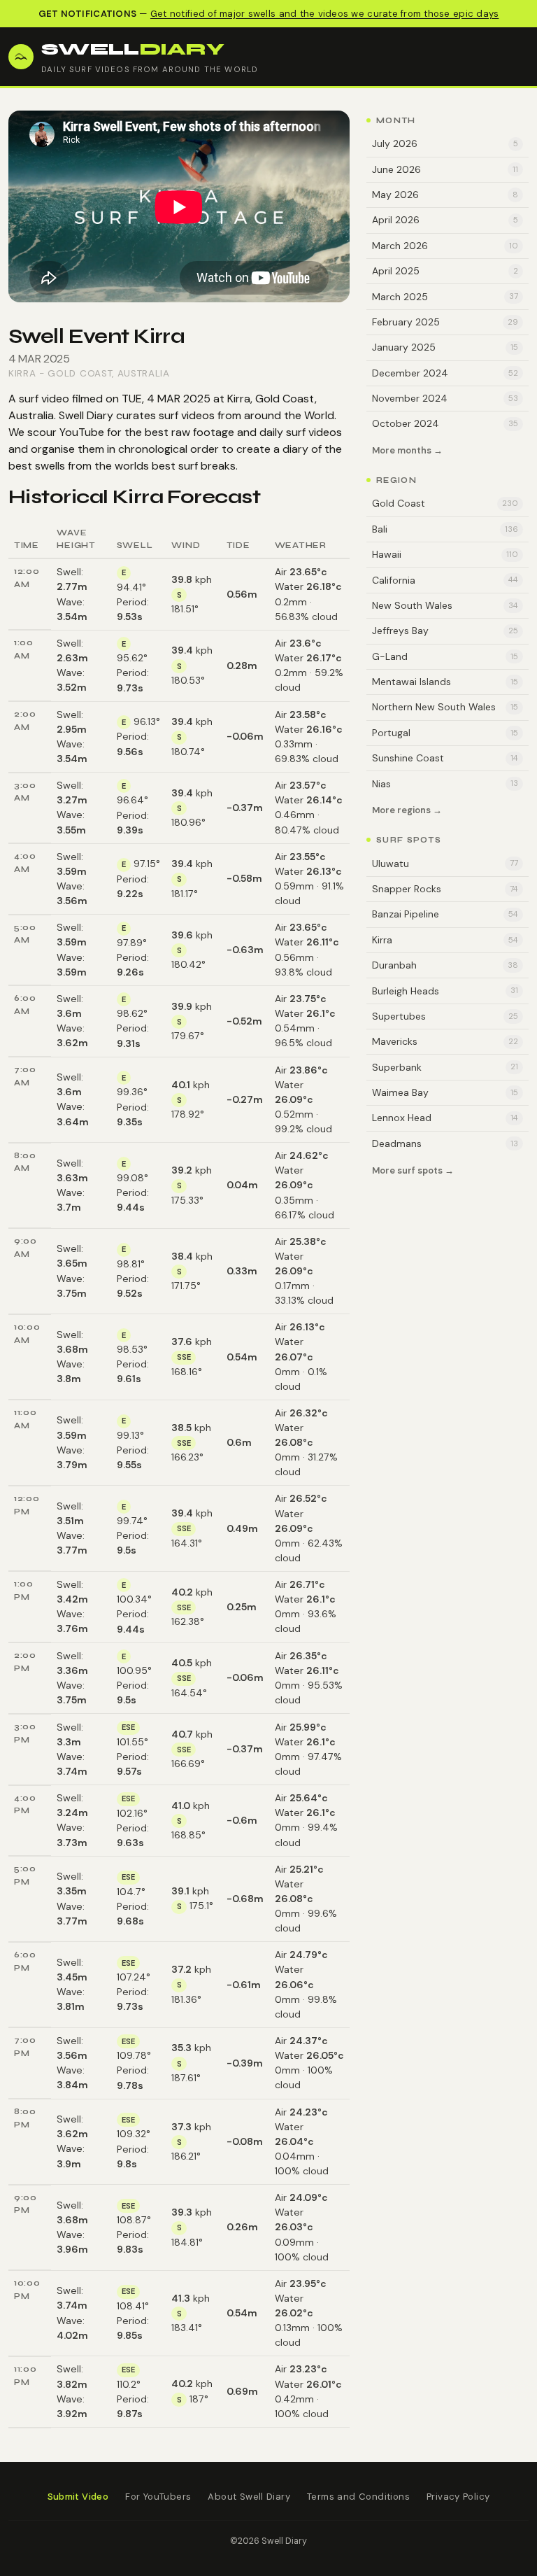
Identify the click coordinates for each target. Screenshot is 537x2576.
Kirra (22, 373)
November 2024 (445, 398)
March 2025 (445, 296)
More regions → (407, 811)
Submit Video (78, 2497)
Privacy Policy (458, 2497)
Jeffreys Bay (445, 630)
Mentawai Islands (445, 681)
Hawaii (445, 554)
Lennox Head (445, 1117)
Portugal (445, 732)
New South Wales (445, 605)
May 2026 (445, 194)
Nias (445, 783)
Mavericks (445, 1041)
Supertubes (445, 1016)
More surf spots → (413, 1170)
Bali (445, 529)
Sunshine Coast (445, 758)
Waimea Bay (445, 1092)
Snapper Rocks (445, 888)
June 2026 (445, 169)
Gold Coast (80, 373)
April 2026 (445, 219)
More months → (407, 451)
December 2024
━━━━━━
» How to complete this task
Check each line above for the string "More" and report how many lines have it, giving only the number.

» Response below
3